YOUR TASK:
Write out the following lines word for word, leaving out the pictures.

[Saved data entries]
** BEGIN **

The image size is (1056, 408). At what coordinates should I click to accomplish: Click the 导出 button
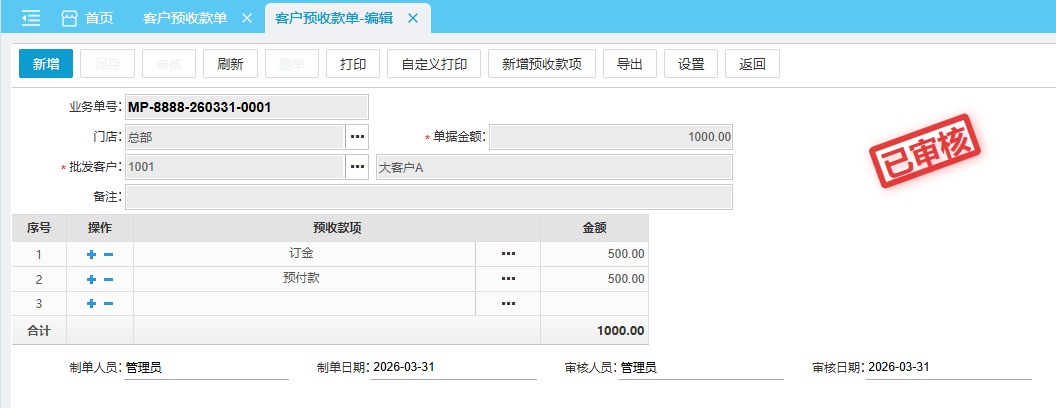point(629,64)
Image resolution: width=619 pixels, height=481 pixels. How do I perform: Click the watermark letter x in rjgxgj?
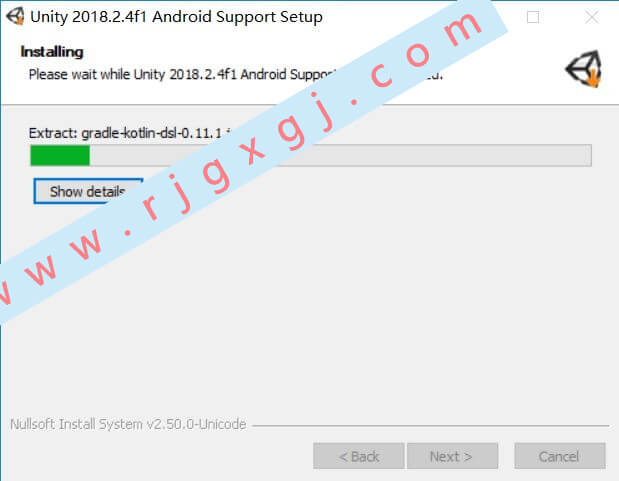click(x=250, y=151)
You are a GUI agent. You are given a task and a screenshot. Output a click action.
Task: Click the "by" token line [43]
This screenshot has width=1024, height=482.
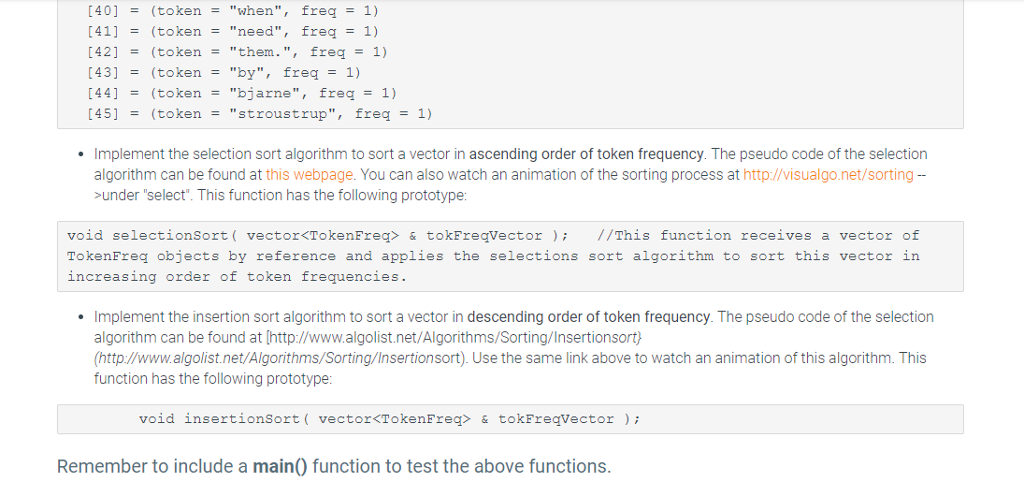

** END **

COMPLETED TASK:
The image size is (1056, 408). At what coordinates should I click to accomplish: Click the 导出 button
point(629,64)
Image resolution: width=619 pixels, height=481 pixels. How do I perform: Click the watermark letter x in rjgxgj?
click(x=250, y=151)
You are a GUI agent. You are given a task and a screenshot. Output a click action.
Task: Click the "by" token line [43]
This screenshot has width=1024, height=482.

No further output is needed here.